***** Document extract
The Minerals Development Fund (MDF) has moved to dispel the widely held belief that gold mining necessitates the use of hazardous chemicals like mercury and cyanide.
The Fund is currently piloting a locally-developed, environmentally-friendly gold extraction method aimed at providing a sustainable alternative for small-scale miners across the country.
Dr. Hanna Louisa Bisiw-Kotei, Administrator of the MDF, confirmed the viability of chemical-free gold recovery during an interview with Blessed Sogah on JoyNews’ Upfront on Thursday, December 11, 2025.
The MDF is partnering with Lion King Engineering and Mining Support Services, a fully Ghanaian-owned and managed firm, to research and implement these practical green mining technologies. This collaboration seeks to offer safe alternatives to the toxic practices currently harming Ghana’s environment.
“You can do without using mercury or cyanide, okay?… yes, it’s doable,” Dr. Bisiw-Kotei stated emphatically.
At the heart of this initiative is the shaking table method, a non-chemical gold separation technique. Dr. Bisiw-Kotei explained that this process eliminates the need for mercury, known to cause severe neurological damage and birth defects, and cyanide, which contaminates water sources and accelerates environmental degradation.
The technology is being rolled out through the Modular Sustainable Mining Turnkey Initiative (MDF-MSMTI), designed to be a “learning centre… for capacity building,” in line with the MDF Act, 2016 (Act 912).
“Since people will still go back, you know, and mine, let them do it responsibly, okay? So yes, it’s doable. They have the shaking table method and how they can mine, and as you mine, please cover your pit,” she added.
**********
Exercise details: Can you reproduce the article on chemical-free gold extraction in full, word for word?
***** Dataset records
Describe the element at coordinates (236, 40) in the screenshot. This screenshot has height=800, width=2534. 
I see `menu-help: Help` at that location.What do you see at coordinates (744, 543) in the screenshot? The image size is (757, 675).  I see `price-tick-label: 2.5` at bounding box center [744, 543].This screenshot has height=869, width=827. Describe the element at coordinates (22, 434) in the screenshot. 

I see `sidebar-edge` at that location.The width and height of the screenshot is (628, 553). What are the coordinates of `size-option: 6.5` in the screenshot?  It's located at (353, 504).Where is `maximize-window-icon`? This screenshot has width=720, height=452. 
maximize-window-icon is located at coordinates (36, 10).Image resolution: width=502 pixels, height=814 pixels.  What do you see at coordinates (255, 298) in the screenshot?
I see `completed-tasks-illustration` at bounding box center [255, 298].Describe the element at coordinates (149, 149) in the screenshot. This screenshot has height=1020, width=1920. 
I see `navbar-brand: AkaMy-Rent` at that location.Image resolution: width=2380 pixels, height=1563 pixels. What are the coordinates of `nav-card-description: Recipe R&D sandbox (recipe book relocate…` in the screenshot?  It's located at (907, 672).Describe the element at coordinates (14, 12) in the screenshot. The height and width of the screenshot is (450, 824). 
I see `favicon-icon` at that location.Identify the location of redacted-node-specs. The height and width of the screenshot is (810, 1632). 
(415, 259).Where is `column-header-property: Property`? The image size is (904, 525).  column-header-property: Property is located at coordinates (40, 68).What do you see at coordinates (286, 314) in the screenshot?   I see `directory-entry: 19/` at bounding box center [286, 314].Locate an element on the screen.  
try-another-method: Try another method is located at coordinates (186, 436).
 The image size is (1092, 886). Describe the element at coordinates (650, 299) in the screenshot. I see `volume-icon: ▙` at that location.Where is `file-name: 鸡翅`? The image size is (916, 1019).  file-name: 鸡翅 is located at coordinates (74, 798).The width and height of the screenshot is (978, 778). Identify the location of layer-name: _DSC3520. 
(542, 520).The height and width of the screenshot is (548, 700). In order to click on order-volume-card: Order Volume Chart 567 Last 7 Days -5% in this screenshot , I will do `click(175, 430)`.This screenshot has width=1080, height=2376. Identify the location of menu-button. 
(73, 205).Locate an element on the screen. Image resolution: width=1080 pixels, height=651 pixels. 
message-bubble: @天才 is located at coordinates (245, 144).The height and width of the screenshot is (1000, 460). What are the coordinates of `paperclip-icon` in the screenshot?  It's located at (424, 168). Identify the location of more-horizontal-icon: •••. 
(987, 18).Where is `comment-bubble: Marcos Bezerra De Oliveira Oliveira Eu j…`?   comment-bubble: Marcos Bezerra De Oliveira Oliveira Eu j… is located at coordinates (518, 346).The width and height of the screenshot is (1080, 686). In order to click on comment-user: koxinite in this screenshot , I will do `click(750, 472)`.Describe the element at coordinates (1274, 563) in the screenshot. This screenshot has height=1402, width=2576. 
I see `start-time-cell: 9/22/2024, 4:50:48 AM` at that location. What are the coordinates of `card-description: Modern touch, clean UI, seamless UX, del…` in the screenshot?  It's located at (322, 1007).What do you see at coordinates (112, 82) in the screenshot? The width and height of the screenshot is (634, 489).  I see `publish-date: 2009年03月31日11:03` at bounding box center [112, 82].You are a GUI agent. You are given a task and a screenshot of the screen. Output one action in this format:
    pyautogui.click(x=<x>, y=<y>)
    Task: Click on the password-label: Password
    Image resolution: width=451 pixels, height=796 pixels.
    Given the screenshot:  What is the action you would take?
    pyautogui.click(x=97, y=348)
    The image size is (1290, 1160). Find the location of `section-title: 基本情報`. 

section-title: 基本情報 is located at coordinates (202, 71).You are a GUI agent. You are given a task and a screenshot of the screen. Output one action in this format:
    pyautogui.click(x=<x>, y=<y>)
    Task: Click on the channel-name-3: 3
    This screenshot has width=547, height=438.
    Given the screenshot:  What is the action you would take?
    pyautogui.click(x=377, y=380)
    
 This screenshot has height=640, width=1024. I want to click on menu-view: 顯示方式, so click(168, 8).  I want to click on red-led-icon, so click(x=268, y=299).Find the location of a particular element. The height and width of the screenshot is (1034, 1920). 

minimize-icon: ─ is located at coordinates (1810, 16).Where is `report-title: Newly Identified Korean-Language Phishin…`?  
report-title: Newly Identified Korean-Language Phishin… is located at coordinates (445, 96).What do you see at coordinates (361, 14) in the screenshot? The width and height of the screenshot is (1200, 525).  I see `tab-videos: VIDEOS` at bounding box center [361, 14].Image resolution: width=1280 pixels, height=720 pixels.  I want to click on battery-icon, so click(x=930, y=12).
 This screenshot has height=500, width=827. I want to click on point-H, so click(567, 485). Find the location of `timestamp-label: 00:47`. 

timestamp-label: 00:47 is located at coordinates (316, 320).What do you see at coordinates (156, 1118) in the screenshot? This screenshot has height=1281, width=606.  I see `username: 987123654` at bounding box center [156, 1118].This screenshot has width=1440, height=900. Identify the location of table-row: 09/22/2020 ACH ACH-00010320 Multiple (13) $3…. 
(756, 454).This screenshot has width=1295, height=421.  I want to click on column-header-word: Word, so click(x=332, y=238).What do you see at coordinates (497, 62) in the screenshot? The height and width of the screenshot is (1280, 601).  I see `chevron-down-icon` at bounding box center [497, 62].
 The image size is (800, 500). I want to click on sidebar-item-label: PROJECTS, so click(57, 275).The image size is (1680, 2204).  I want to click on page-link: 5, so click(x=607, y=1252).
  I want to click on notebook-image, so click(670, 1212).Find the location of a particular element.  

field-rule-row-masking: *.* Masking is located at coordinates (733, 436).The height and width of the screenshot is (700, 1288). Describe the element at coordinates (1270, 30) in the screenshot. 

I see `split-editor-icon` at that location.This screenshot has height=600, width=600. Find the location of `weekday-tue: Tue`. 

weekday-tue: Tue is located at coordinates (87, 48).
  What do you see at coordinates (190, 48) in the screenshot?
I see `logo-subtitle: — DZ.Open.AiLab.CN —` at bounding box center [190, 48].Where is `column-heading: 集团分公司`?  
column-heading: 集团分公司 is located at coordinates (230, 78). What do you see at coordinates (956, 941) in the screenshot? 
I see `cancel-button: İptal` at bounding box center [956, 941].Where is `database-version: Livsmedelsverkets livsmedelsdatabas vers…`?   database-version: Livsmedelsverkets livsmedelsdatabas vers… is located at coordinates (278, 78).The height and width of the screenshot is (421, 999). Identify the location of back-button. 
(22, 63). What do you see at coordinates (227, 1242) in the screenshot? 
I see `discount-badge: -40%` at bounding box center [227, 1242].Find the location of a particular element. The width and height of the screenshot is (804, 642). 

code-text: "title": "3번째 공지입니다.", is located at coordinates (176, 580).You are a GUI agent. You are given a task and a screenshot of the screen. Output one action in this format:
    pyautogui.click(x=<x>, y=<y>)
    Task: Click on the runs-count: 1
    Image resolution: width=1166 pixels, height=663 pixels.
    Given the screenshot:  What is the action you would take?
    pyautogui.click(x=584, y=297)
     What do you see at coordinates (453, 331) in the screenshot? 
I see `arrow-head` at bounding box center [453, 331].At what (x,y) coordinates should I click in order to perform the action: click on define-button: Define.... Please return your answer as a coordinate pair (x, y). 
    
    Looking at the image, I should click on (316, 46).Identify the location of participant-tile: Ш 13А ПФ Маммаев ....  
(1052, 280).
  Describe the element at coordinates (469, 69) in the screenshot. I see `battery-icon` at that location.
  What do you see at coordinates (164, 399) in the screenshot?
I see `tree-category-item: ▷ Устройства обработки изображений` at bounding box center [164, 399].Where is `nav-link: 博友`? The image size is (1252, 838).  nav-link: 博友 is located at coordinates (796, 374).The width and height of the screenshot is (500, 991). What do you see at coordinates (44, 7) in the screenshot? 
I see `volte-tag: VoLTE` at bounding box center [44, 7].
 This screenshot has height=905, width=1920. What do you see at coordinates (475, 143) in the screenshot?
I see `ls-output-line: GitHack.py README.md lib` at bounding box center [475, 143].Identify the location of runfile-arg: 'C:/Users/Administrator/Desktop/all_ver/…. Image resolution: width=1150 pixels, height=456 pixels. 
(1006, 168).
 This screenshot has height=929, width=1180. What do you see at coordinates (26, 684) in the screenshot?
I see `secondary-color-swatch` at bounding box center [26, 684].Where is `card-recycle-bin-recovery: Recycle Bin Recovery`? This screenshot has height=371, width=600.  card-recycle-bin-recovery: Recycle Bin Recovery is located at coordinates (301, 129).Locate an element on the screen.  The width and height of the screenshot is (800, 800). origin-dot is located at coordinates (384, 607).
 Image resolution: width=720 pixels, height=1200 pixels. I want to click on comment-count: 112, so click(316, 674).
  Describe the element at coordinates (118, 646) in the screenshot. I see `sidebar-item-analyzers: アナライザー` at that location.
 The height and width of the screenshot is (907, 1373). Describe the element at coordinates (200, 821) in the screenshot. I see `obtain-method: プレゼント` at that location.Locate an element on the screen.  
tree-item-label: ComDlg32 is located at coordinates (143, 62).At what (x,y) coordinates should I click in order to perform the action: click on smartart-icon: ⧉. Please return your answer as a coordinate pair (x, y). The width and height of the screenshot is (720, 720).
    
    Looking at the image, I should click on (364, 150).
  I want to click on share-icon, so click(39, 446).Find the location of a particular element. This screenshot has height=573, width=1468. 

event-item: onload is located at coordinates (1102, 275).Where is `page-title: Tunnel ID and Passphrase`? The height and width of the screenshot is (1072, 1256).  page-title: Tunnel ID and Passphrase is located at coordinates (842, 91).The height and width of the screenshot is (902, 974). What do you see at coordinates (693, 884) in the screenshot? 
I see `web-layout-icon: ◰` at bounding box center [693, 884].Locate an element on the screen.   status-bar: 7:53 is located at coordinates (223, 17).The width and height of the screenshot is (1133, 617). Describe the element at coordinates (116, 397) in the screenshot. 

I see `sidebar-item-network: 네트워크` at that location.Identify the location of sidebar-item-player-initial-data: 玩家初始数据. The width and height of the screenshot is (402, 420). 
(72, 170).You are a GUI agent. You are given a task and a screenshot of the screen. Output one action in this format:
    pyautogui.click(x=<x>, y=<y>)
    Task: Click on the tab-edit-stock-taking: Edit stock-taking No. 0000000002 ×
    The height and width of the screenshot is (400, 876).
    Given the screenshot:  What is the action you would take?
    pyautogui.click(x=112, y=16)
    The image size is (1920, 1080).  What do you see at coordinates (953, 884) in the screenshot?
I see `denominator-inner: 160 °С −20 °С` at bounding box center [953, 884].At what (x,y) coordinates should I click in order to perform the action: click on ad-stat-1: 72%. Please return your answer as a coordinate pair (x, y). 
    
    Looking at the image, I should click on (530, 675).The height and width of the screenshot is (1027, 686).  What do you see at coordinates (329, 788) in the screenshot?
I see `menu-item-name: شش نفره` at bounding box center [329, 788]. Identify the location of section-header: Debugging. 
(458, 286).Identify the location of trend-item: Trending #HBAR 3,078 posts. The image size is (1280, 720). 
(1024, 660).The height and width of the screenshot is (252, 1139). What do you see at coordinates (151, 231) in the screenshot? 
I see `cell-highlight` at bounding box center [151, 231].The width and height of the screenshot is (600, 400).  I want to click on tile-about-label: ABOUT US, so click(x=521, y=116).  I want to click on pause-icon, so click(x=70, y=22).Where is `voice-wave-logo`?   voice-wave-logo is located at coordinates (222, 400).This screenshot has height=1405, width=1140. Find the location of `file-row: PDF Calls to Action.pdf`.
**********
Exercise answer:
The Minerals Development Fund (MDF) has moved to dispel the widely held belief that gold mining necessitates the use of hazardous chemicals like mercury and cyanide.
The Fund is currently piloting a locally-developed, environmentally-friendly gold extraction method aimed at providing a sustainable alternative for small-scale miners across the country.
Dr. Hanna Louisa Bisiw-Kotei, Administrator of the MDF, confirmed the viability of chemical-free gold recovery during an interview with Blessed Sogah on JoyNews’ Upfront on Thursday, December 11, 2025.
The MDF is partnering with Lion King Engineering and Mining Support Services, a fully Ghanaian-owned and managed firm, to research and implement these practical green mining technologies. This collaboration seeks to offer safe alternatives to the toxic practices currently harming Ghana’s environment.
“You can do without using mercury or cyanide, okay?… yes, it’s doable,” Dr. Bisiw-Kotei stated emphatically.
At the heart of this initiative is the shaking table method, a non-chemical gold separation technique. Dr. Bisiw-Kotei explained that this process eliminates the need for mercury, known to cause severe neurological damage and birth defects, and cyanide, which contaminates water sources and accelerates environmental degradation.
The technology is being rolled out through the Modular Sustainable Mining Turnkey Initiative (MDF-MSMTI), designed to be a “learning centre… for capacity building,” in line with the MDF Act, 2016 (Act 912).
“Since people will still go back, you know, and mine, let them do it responsibly, okay? So yes, it’s doable. They have the shaking table method and how they can mine, and as you mine, please cover your pit,” she added.